Background: automated approaches to improve the efficiency of systematic reviews are greatly needed. When testing any of these approaches, the criterion standard of comparison (gold standard) is usually human review authors. Yet human review authors make errors in inclusion and exclusion of references.
Objectives: to determine citation false inclusion and false exclusion rates in systematic reviews conducted by pairs of independent review authors. These rates can help in designing, testing and implementing automated approaches.
Methods: we identified all systematic reviews conducted between 2010 and 2017 by an evidence-based practice centre in the USA. Eligible reviews had to follow standard systematic review procedures with dual independent screening of abstracts and full texts in which citation inclusion by one review author prompted automatic inclusion through the next level of screening. Disagreements between review authors were reconciled via consensus or arbitration by a third review author. Data were extracted from web-based commercial systematic review software. We defined a false inclusion or exclusion as a decision made by a single review author that was inconsistent with the final included list of studies that underwent data extraction and analysis.

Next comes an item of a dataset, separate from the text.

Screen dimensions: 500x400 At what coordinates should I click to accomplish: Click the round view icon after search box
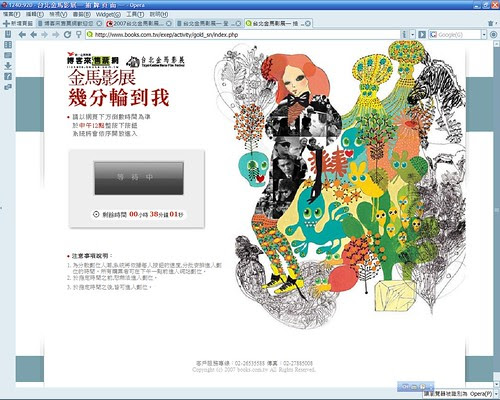(493, 34)
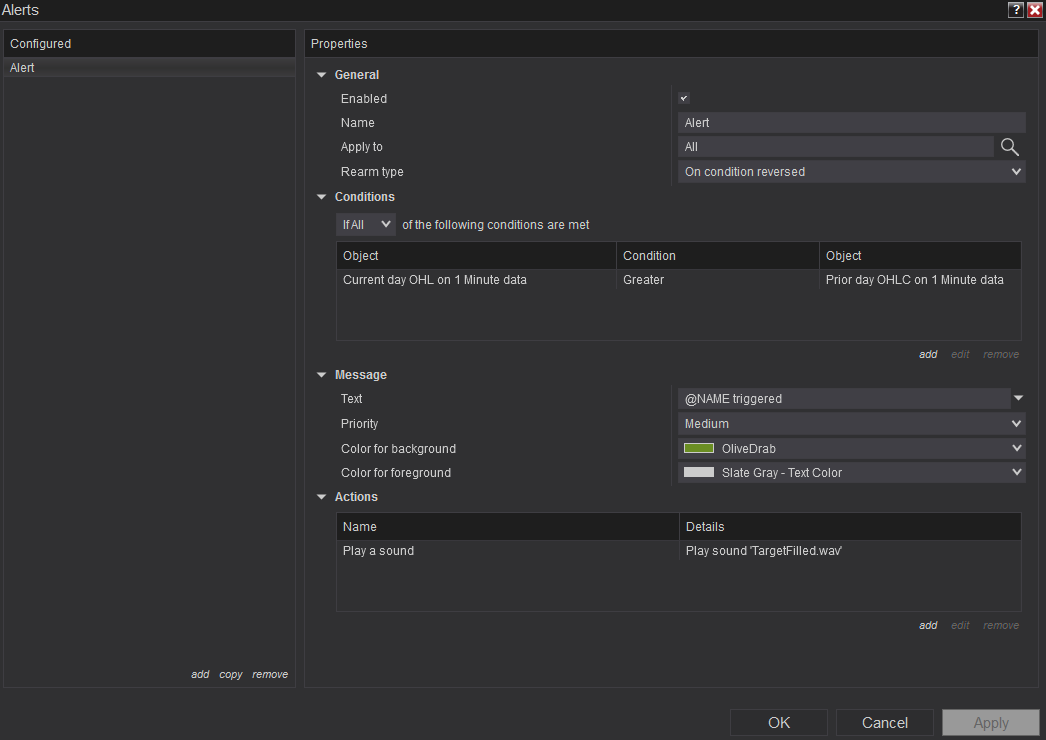
Task: Open the If All conditions dropdown
Action: pos(366,225)
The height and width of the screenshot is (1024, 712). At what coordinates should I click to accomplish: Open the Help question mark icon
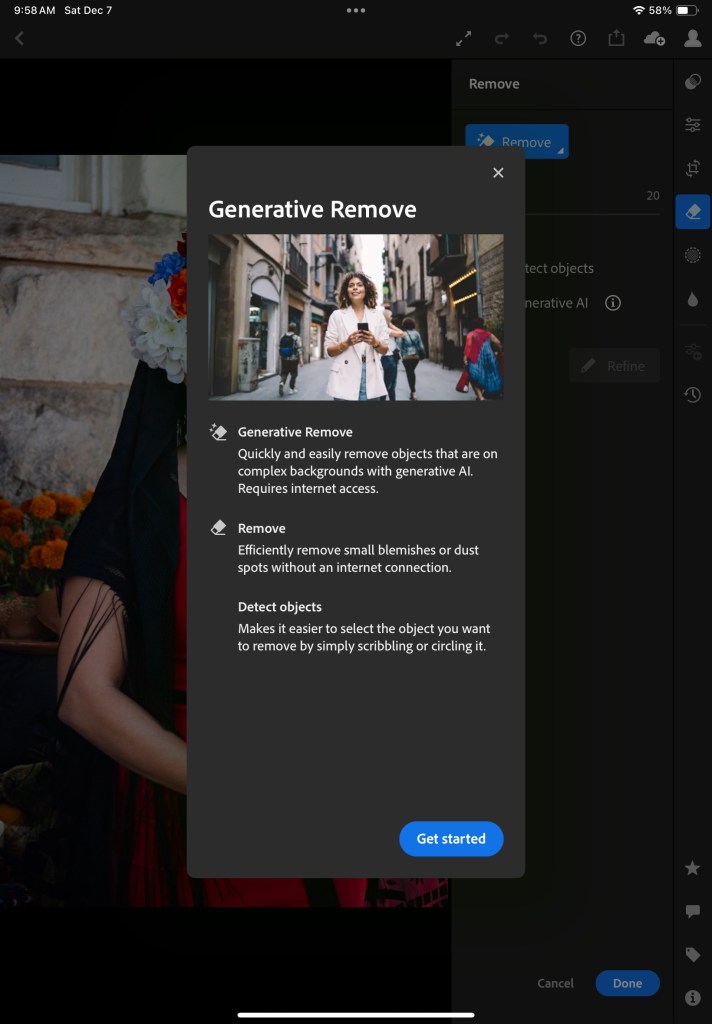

Results: we included a total of 25 systematic reviews with 139,467 citations in the analysis, representing 329,332 inclusion and exclusion decisions from 86 unique review authors. The final systematic reviews included 5.48% of the references identified through bibliographic database search (95% confidence interval (CI) 2.38% to 8.58%). After abstract screening, the false inclusion rate was 12.59% (95% CI 8.72% to 16.45%) and the false exclusion rate was 10.76% (95% CI 7.43% to 14.09%).
Conclusions: this study of 329,332 screening decisions made by a large, experienced, and relatively homogeneous group of systematic review authors suggests important false inclusion and exclusion rates. When deciding about the validity of a future automated study selection algorithm, it is important to keep in mind that the gold standard is not perfect and that achieving error rates similar to humans is likely adequate and can save resources and time.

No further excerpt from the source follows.